Transcription factor 1 (TF1), encoded by the Bacillus subtilis bacteriophage SPO1, is a DNA-binding protein of the HU family. In preparation for a determination of the structure of the DNA-TF1 complex, we have studied the conformation of one core 17-mer duplex d(5'-CACTACTCTTTGTAGTG-3')-d(5'-CACTACAAAGAGTAGTG-3'). NOESY, DQF-COSY and TOCSY spectroscopy provide resonance assignments of non-exchangeable and exchangeable protons, internucleotide and interstrand proton-proton distances, and dihedral angle constraints. Restrained molecular dynamics calculations yield a family of NMR solution structures for which the RMSD is 0.7 A (all atoms). The helical twist is 34.9° for the central 15 bp. Bends toward the major groove are located between the second and fourth base pairs from each end. The G12·C23 base pair, which is bounded on each side by consecutive A·T pairs, causes a local disturbance to the DNA helix that makes the conformations of the two end segments unsymmetrical. The pyrimidine rings at T9, T10 and T11 experience more extensive rotational movement than the rest of the structure.

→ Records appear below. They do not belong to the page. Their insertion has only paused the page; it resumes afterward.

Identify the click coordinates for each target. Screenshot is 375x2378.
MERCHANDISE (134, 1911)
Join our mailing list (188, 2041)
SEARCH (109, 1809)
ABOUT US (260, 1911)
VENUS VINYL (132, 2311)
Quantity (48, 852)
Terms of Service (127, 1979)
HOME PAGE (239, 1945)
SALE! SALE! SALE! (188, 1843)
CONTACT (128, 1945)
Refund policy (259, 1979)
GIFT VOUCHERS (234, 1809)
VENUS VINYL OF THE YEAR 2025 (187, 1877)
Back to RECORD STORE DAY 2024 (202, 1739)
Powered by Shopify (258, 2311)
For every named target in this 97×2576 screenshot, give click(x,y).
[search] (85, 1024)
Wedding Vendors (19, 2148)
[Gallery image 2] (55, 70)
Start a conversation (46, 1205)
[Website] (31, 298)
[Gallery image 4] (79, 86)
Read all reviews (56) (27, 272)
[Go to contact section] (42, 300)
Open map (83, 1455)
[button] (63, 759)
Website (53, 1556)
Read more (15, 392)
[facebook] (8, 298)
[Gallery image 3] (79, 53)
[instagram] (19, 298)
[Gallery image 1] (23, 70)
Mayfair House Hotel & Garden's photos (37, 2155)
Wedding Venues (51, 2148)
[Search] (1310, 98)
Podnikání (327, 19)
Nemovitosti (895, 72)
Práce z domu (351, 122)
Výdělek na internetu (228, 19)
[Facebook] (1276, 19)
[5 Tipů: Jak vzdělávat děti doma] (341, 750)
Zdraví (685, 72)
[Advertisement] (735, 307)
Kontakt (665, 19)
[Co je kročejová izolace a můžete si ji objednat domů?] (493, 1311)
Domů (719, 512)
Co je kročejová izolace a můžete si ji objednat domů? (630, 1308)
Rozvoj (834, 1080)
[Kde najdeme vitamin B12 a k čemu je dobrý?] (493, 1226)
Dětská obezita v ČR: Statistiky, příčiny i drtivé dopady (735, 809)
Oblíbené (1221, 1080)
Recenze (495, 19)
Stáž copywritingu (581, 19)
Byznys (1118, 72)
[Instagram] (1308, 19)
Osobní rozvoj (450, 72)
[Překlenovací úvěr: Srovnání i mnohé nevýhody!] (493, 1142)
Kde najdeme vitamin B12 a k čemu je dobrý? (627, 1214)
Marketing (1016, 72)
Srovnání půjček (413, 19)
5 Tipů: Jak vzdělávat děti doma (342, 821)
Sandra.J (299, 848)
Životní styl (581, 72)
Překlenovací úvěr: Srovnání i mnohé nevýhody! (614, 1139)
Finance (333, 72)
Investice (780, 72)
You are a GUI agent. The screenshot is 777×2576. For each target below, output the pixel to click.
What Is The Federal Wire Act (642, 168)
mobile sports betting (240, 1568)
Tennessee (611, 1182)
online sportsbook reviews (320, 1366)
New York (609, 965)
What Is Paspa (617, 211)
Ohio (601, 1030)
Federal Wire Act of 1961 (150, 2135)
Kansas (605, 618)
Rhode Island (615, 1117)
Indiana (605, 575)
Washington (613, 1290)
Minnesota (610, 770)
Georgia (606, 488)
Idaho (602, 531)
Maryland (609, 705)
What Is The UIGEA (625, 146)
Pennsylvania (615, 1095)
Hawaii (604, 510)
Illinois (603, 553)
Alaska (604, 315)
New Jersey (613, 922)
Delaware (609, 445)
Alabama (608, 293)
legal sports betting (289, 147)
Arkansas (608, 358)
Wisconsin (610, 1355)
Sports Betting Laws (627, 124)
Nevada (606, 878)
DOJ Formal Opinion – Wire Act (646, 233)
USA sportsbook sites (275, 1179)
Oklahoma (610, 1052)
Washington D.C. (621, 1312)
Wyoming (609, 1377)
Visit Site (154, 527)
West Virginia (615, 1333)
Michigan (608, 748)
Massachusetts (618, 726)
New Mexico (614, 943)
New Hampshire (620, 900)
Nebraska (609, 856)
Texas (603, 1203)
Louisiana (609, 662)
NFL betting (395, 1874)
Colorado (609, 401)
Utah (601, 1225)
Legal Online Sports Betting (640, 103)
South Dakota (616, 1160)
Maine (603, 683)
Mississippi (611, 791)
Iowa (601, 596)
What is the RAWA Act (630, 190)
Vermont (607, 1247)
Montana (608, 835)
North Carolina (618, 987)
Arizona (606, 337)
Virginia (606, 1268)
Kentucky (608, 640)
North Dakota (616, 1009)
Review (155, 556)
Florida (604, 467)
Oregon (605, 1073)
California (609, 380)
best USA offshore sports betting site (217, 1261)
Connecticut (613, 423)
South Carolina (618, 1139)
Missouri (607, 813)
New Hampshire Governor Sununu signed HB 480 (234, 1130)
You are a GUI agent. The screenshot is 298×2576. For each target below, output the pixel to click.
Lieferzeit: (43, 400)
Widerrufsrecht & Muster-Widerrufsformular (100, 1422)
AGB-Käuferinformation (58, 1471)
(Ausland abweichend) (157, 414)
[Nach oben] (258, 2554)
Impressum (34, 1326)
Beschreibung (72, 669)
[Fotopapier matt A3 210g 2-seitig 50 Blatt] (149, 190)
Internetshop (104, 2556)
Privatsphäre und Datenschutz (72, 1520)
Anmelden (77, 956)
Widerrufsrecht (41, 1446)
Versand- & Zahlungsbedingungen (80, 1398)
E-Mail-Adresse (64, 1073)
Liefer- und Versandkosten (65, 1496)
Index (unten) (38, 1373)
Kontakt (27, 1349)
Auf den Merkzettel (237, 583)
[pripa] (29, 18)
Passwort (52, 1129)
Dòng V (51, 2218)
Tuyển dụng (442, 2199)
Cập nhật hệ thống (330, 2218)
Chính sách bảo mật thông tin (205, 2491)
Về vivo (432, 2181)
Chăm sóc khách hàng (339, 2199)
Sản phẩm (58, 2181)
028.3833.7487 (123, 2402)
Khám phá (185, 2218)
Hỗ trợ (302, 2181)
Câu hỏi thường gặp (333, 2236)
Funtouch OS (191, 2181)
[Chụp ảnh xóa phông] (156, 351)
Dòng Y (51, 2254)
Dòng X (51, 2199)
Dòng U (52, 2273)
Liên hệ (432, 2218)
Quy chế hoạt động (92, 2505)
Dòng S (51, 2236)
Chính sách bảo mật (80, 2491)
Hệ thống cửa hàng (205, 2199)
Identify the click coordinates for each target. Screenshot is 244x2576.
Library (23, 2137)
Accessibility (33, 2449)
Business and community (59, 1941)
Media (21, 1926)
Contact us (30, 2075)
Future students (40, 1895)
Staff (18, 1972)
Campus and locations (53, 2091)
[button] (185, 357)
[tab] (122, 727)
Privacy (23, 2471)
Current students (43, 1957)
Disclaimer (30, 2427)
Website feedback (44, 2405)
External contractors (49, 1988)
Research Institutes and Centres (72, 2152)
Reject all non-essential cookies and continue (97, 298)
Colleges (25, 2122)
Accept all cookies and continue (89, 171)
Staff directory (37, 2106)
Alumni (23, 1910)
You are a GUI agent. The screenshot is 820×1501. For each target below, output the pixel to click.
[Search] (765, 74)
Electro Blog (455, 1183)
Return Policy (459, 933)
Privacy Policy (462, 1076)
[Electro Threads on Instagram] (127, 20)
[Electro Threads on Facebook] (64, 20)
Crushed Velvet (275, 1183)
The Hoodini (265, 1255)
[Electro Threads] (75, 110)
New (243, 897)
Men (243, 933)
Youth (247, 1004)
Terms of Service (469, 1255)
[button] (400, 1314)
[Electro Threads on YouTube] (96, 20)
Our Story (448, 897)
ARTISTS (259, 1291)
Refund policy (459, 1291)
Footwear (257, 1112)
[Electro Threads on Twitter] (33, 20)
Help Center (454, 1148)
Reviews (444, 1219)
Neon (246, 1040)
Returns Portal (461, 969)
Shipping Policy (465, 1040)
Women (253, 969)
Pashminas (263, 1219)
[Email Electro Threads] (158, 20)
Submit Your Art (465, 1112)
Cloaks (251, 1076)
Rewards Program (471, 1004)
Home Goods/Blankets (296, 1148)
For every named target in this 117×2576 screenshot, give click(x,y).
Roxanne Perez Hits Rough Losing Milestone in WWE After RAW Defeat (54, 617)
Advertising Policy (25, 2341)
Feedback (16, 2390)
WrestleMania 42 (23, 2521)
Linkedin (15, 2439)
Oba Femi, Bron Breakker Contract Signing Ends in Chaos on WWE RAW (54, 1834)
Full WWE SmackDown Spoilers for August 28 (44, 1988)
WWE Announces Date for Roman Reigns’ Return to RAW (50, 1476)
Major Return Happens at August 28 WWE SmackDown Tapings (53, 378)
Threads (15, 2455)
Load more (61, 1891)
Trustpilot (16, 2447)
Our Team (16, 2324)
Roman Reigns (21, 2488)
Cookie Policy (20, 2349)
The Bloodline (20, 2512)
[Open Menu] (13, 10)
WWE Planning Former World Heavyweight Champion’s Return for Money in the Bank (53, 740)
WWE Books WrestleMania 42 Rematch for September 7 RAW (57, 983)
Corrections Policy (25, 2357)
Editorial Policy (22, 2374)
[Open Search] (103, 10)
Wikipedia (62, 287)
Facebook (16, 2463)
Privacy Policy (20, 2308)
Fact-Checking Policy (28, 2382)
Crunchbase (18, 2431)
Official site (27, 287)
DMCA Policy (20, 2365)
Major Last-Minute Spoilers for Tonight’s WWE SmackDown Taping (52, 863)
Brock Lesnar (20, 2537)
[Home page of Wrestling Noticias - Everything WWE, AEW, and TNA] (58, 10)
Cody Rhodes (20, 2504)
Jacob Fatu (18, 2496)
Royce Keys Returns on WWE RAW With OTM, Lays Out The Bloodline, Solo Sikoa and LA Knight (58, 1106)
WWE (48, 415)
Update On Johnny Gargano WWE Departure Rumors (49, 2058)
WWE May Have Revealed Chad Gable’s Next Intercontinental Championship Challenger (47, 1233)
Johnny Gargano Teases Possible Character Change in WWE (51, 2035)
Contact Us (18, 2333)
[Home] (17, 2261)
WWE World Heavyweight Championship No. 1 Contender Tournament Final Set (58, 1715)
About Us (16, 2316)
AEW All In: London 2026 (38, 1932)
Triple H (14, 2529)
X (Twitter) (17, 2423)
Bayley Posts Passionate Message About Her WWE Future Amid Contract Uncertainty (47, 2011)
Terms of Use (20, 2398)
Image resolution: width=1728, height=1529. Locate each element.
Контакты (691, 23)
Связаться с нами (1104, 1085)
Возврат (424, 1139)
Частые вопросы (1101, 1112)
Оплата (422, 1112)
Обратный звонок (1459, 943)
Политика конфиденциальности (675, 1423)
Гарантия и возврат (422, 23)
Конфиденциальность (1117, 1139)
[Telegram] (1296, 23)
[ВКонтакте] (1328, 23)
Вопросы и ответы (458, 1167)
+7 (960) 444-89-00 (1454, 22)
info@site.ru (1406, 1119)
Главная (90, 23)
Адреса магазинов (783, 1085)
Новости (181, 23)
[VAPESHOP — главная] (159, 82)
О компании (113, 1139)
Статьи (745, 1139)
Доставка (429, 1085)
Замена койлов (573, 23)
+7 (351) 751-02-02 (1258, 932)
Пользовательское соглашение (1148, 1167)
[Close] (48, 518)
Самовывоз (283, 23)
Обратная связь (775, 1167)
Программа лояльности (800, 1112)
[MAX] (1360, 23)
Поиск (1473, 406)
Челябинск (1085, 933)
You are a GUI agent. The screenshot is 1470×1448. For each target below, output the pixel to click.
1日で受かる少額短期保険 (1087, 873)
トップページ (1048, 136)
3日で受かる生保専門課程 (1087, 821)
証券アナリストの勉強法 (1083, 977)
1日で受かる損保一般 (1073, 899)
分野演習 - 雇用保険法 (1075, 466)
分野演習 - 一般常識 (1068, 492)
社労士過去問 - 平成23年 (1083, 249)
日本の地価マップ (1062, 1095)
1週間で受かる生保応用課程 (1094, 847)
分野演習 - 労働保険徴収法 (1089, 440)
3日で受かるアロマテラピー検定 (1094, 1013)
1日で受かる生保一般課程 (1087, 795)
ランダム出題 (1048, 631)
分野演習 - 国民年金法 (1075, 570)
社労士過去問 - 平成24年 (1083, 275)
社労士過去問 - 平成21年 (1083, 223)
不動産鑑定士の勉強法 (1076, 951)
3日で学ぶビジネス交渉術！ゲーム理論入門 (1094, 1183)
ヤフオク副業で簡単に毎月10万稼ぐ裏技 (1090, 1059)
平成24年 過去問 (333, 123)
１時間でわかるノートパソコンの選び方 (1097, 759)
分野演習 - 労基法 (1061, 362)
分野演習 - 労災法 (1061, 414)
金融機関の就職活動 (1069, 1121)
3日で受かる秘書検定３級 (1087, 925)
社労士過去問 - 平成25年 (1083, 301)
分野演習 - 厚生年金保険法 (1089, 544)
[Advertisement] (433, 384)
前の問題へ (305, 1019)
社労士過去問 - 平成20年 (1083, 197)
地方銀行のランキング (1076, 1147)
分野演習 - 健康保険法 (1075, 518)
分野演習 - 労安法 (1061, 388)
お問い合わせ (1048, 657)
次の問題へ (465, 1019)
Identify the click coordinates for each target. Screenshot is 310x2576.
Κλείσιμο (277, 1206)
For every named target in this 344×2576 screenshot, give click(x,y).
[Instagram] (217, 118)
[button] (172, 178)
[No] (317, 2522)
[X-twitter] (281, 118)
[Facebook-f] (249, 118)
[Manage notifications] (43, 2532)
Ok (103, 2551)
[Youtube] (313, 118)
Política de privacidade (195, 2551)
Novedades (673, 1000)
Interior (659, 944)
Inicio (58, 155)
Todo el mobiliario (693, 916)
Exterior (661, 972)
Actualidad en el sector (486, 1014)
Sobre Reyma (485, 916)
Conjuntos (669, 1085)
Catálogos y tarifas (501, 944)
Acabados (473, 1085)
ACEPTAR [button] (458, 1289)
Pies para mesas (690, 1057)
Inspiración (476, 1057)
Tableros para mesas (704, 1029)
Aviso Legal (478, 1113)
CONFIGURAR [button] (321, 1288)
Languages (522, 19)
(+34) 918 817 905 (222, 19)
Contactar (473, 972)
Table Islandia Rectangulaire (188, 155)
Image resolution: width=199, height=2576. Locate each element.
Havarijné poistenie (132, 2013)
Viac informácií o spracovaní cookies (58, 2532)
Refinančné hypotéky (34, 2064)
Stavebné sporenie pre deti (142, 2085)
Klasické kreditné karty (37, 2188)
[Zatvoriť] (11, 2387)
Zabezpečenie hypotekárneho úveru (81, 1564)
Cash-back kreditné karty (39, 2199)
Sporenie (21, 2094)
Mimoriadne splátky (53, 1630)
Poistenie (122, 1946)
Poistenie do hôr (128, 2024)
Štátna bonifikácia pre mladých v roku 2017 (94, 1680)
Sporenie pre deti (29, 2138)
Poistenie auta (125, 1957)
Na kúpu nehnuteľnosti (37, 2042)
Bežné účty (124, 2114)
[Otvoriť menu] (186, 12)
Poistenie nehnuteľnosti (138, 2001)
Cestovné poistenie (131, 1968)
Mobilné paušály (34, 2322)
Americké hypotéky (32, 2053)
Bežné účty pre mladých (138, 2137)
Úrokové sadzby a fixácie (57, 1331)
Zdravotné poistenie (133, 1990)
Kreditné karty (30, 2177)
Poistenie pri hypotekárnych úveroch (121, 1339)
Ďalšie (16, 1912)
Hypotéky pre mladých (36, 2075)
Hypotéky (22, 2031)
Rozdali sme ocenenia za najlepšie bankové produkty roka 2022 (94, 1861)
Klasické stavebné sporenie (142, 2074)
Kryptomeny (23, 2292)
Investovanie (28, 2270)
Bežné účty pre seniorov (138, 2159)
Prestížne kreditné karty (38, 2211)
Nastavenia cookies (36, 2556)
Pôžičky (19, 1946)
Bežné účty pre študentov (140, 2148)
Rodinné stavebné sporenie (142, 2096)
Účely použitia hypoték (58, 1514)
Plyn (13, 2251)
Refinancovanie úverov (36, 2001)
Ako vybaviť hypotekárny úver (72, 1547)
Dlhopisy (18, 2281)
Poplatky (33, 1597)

机译:枯草芽孢杆菌噬菌体SPO1编码的转录因子1(TF1)是HU家族的一种DNA结合蛋白。在准备确定DNA-TF1复合物的结构时,我们研究了一个核心的17-mer双链体d(5'-CACTACTCTTTGTAGTG-3')-d(5'-CACTACAAAGAGTAGTG-3')的构象。 NOESY,DQF-COSY和TOCSY光谱提供了不可交换和可交换质子的共振分配,核苷酸间和链间质子-质子距离以及二面角约束。约束分子动力学计算产生了一系列的NMR溶液结构,其RMSD为0.7 A(所有原子)。中心15 bp的螺旋扭曲为34.9°。朝向主要凹槽的弯曲从每个端部位于第二和第四基对之间。 G12·C23碱基对在每一侧均由连续的A·T对限制,对DNA螺旋造成局部干扰,使两个末端片段的构象不对称。 T9,T10和T11处的嘧啶环比该结构的其余部分经历更广泛的旋转运动。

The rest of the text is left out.